Bir yandan söylenecek her şey zaten söylendi bu Hande Ataizi-Cihan Ünal meselesinde, bir yandan da aklımızın ermekte zorlandığı noktalar baki... Bu tahterevallide inip çıkarken, bir sayalım bakalım:
Az gelişmiş ülkenin ezilen mağdur kadınına vereceğimiz örnek Hande Ataizi mi? Suya götürür, susuz getirmez mi? Kargalar gülmez mi?
Cihan Ünal, 'saygın' bir tiyatro kariyeri olduğundan yola çıkarak nasıl her konuda ona kefil olmamızı bekler?
Bazıları, makbul buldukları insana nasıl böyle kolayca kefil olabilir?
Kariyerle, prestijle, ciddiyetle kadın-erkek davaları arasında böyle bir bağ hâlâ nasıl kurulur? Üstünden sadece günler geçen başa bir hikaye, IMF Başkanı Dominique Strauss-Kahn'ın taciz vakası da mı işkillendirmez?

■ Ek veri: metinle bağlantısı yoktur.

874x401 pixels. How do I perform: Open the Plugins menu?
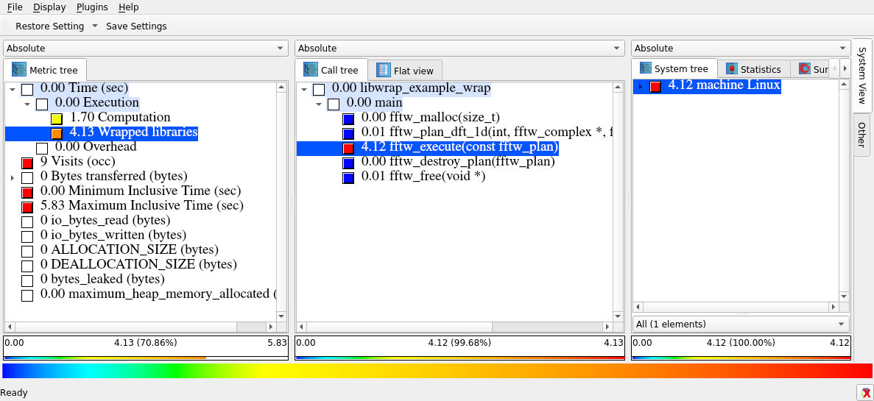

"Çok daha güzel kadınlarla çalıştım," cümlesi, garanti belgesi yerine geçer mi? lÖzel Hayatlar'da en baştan beri Ataizi'nin yerine gelen Devlet Tiyatrosu oyuncusu Meral Bilginer'le çalışılsa, oyunun adı geçer mi? O zaman Gencay Gürün'ün şikayet etme, üzülme, bozulma, laf çakma hakkı var mı?